For a game to be PD, there must be a strict ordering of payoffs. In descending
order of payoff, they must be (where "I" describes the player whose payoff is
being considered, and "you" is the other player; this is the same for both
players):

    
    
      I defect, you cooperate
      I cooperate, you cooperate
      I defect, you defect
      I cooperate, you defect
    

There are two important features that come from this set of payoffs: (defect,
defect) is the only Nash Equilibrium -- the only point where a unilateral
strategy change by any player makes their payoff worse, and defection is a
dominant strategy for each player (that is, without knowing the other players
chosen strategy, each player knows they can maximize their own payoff by
defection.)

The actual ordering of payoffs for this exercise is:

    
    
      I cooperate, you cooperate (I get 100% on test with no risk)
      I defect, you cooperate; or I defect, you defect (I get whatever score I would get from taking the test, which is never better than 100%, and could be worse) 
      I cooperate, you defect (I get 0% on the test)
    

In this case, both cooperate/cooperate and defect/defect are Nash Equilibria,
and, unlike in the Prisoner's Dilemma, and there is no dominant strategy.
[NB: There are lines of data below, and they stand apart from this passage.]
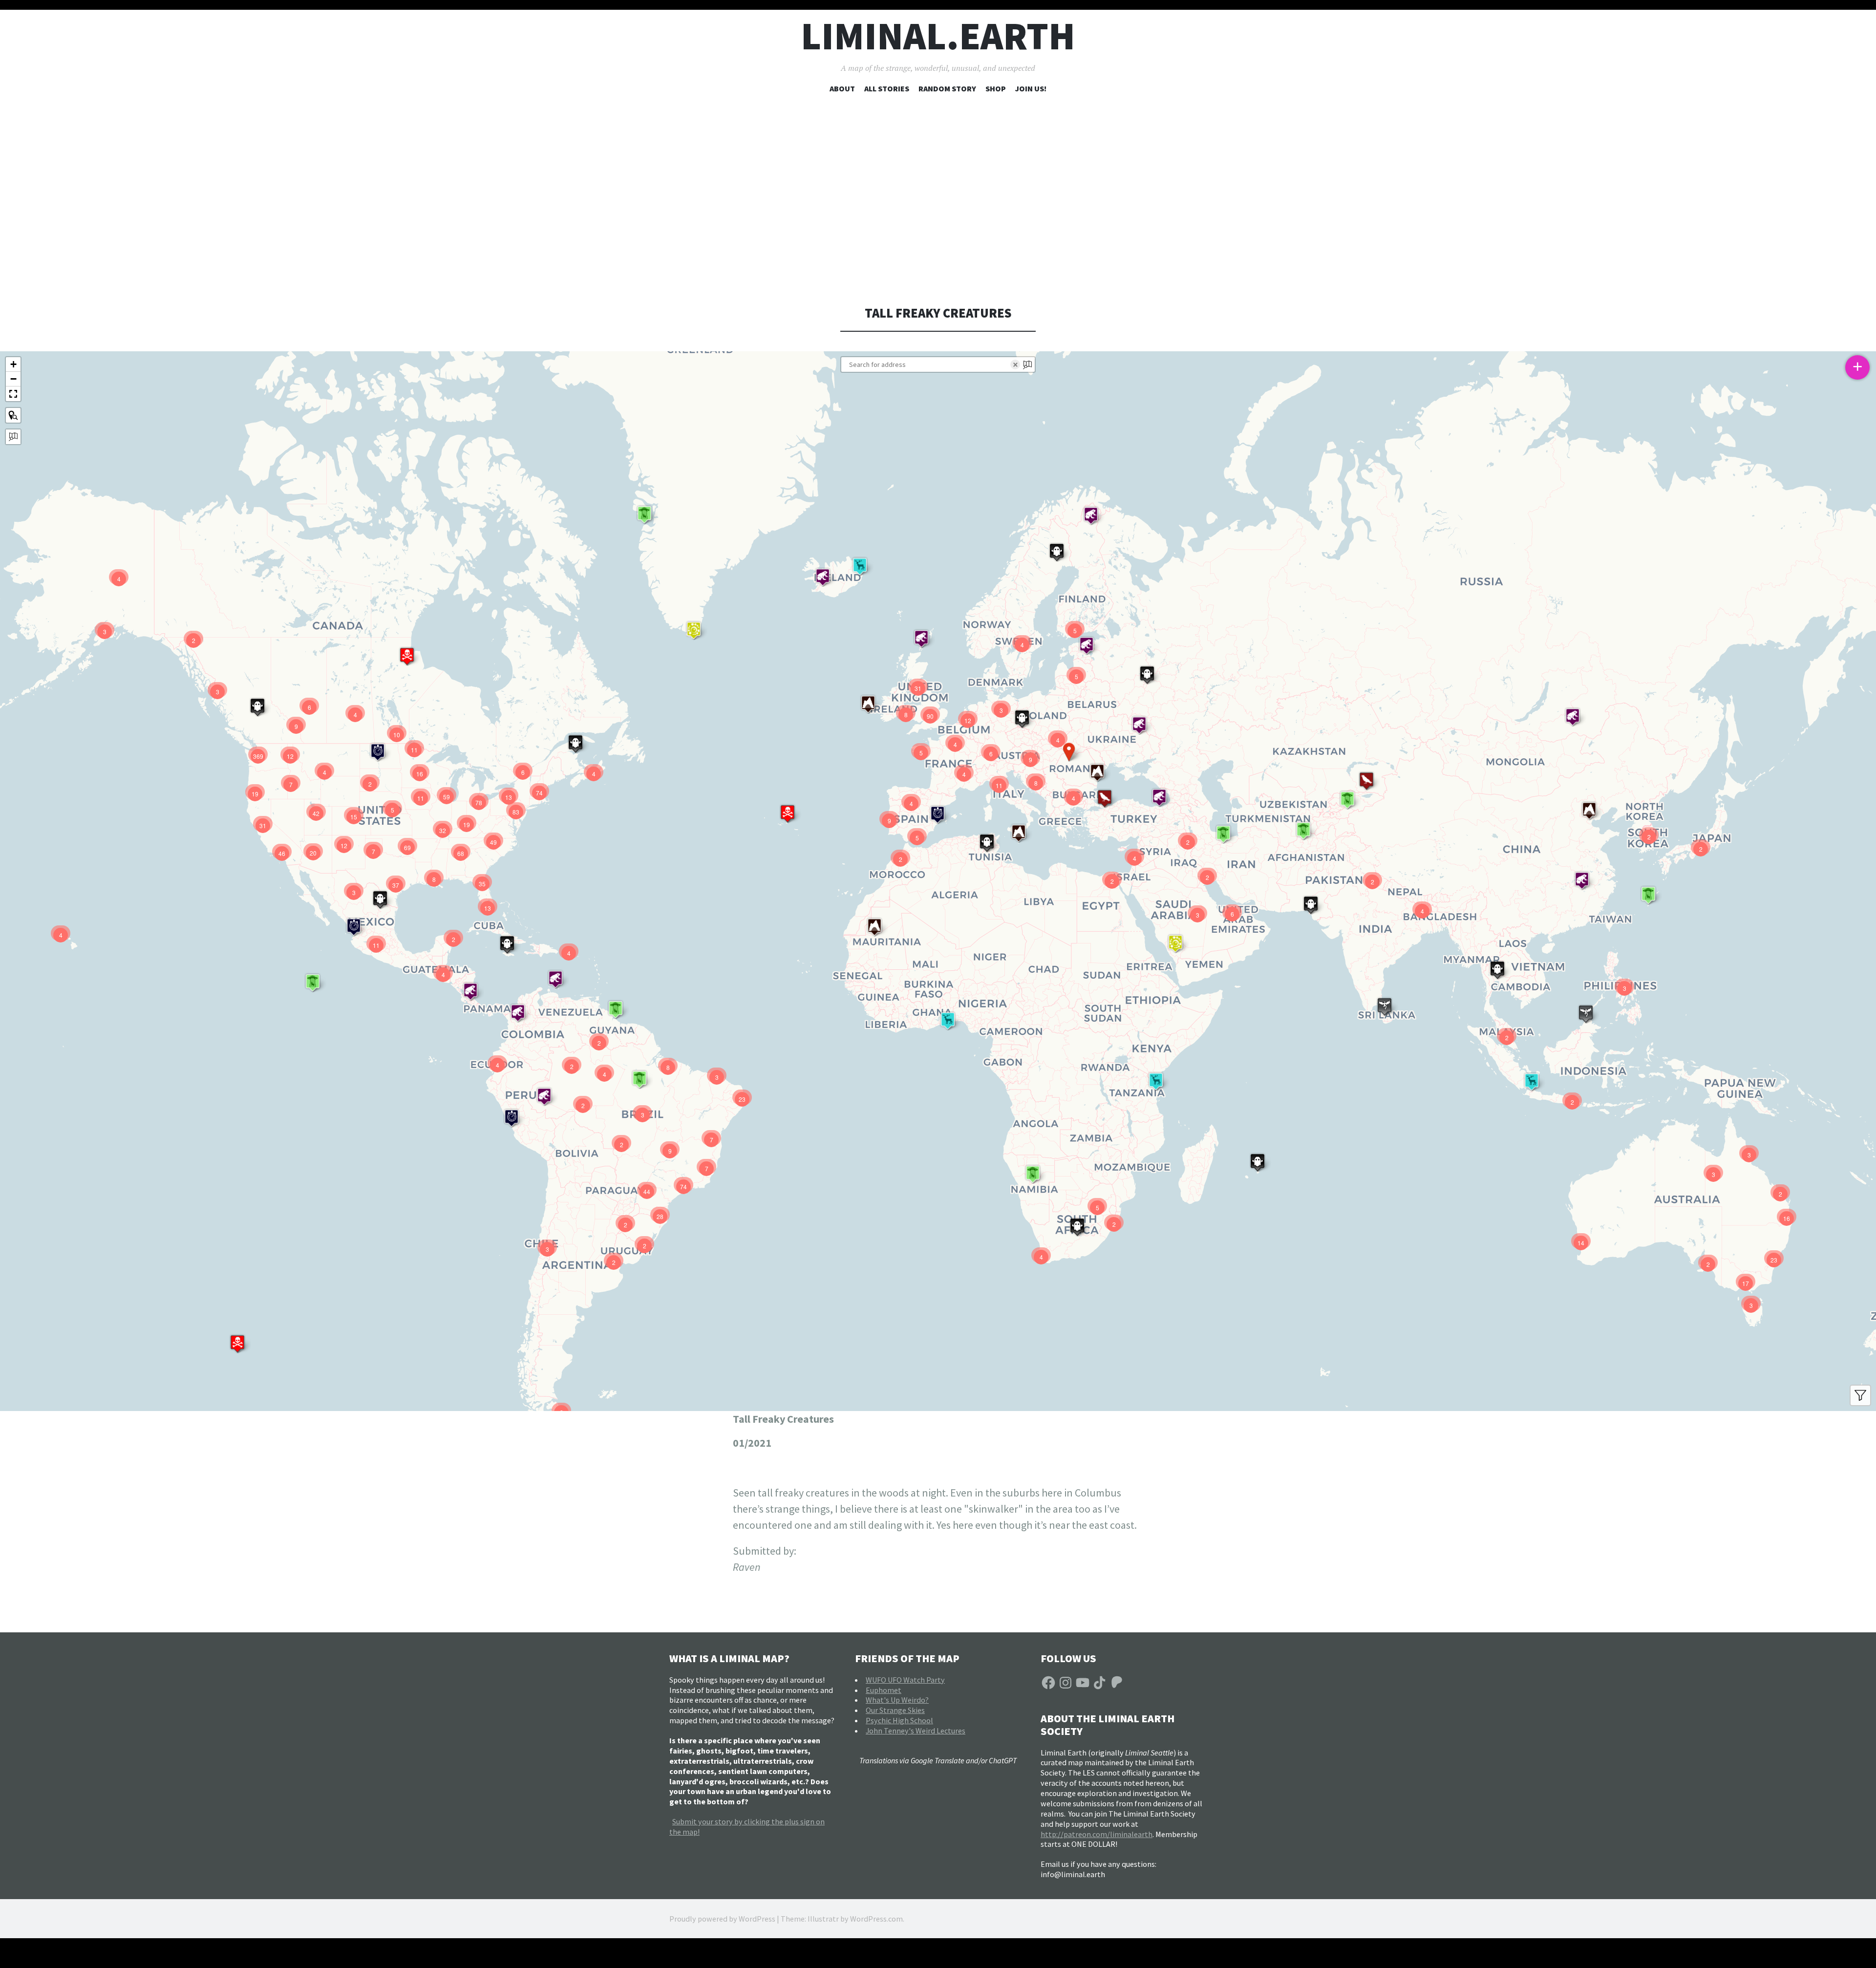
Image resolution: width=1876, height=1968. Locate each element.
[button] (1589, 810)
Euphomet (883, 1690)
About (842, 88)
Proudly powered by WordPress (722, 1919)
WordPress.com (876, 1919)
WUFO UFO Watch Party (905, 1680)
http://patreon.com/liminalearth (1096, 1834)
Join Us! (1030, 88)
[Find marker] (13, 415)
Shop (995, 88)
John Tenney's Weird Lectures (915, 1730)
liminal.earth (938, 36)
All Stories (886, 88)
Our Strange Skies (895, 1710)
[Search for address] (13, 436)
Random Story (947, 88)
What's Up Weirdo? (897, 1700)
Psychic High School (899, 1720)
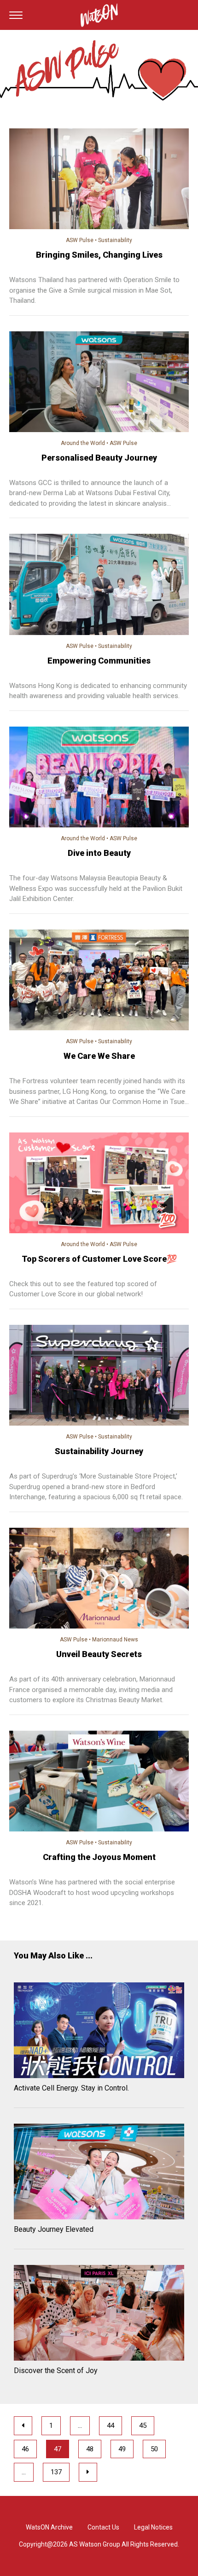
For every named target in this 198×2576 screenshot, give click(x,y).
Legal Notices (153, 2527)
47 (57, 2449)
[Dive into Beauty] (99, 779)
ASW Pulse (79, 240)
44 (110, 2425)
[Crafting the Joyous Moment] (99, 1783)
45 (142, 2425)
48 (89, 2449)
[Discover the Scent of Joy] (99, 2314)
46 (25, 2449)
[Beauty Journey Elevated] (99, 2173)
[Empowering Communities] (99, 586)
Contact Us (103, 2527)
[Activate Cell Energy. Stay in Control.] (99, 2031)
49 (122, 2449)
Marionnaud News (115, 1639)
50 (154, 2449)
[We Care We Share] (99, 982)
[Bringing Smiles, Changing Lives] (99, 180)
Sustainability (115, 240)
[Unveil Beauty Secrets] (99, 1580)
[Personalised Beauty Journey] (99, 383)
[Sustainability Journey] (99, 1377)
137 (56, 2472)
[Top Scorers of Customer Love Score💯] (99, 1184)
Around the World (83, 443)
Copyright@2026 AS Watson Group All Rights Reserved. (99, 2544)
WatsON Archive (49, 2527)
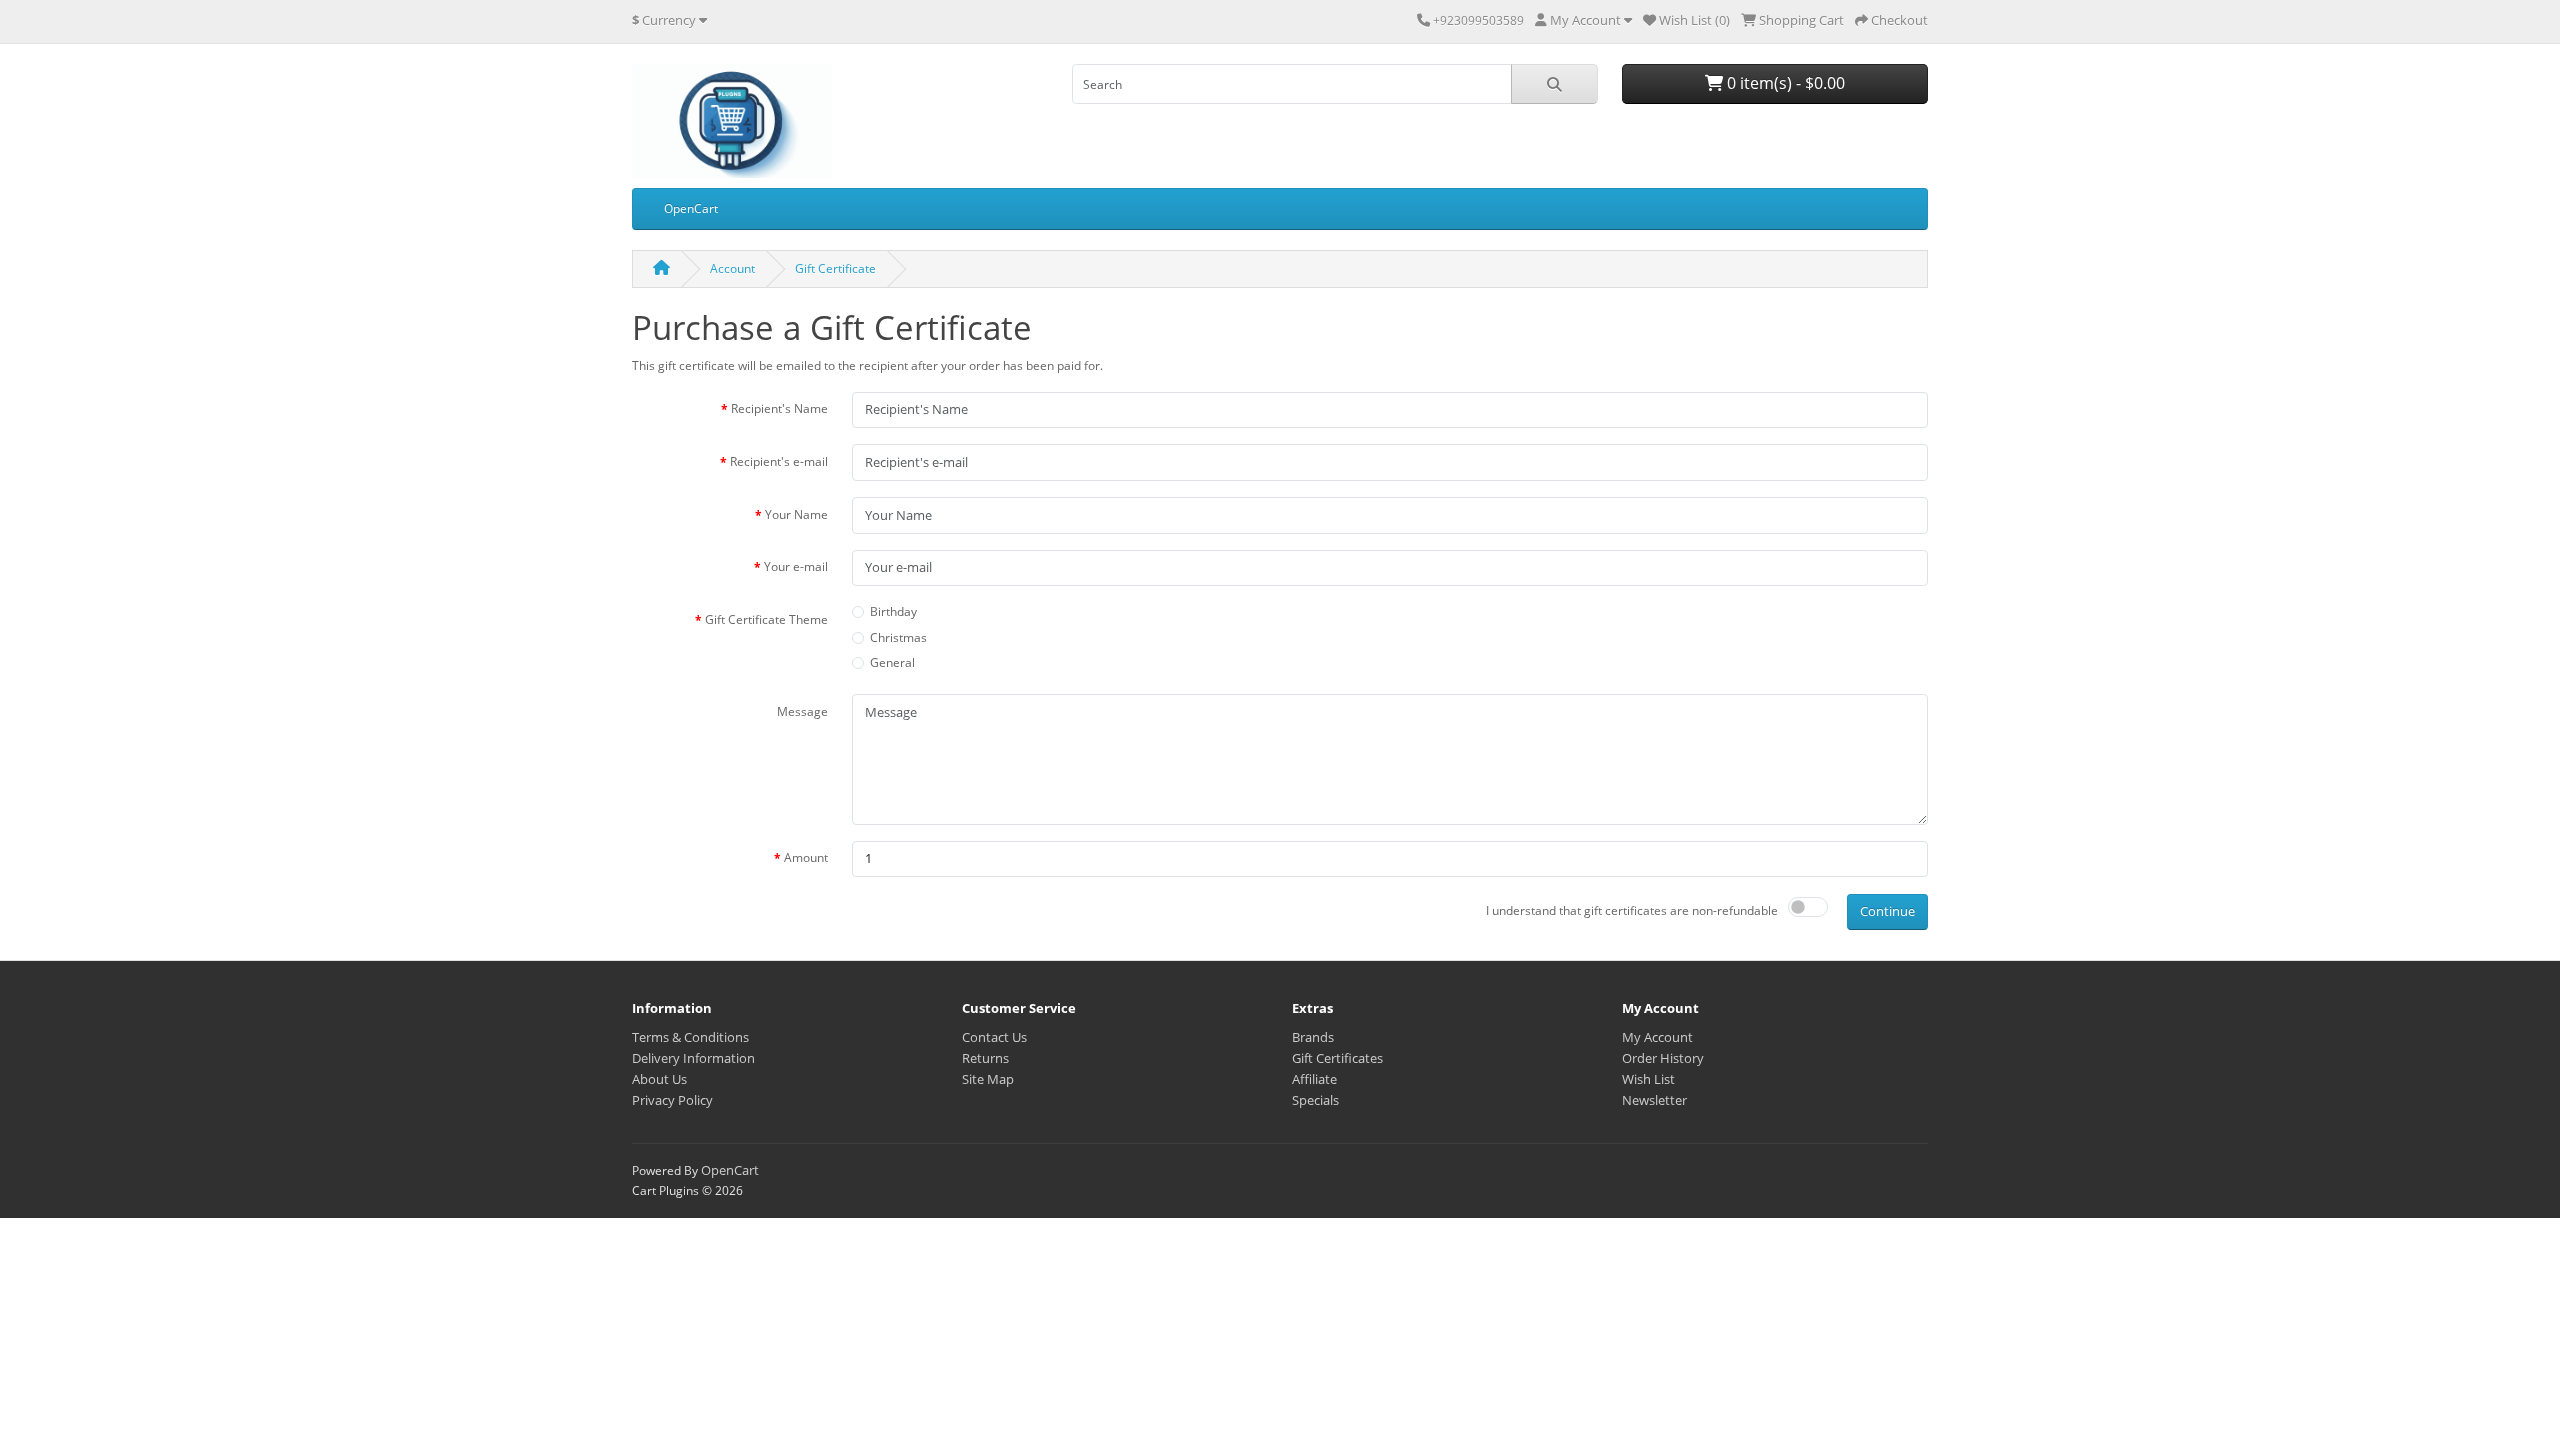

This
is a game that has much more room for cooperation than PD, because cooperation
in PD always means giving up a gain that you could have realized, where in
this case cooperation is the ideal self-interested behavior if the other
player is cooperating.

------
soneca
Just a point, that some students were there to ensure no one breaks the
boycott, and if someone did, these would come in too. So, enforcing the
other's decisions and changing your own after see their decision is not
exactly Prisoner's Dilemma. Nice mobilization, and nice reactio from the
professor too, though.

------
lutusp
Strictly speaking, it's not "prisoner's dilemma" if the students can talk to
each other and agree on a plan. In a real prisoner's dilemma, the participants
have to guess at the motivations and actions of other participants -- this is
part of the game's definition:

<http://en.wikipedia.org/wiki/Prisoners_dilemma>

Quote: "Two members of a criminal gang are arrested and imprisoned. Each
prisoner is in solitary confinement _with no means of speaking to or
exchanging messages with the other_."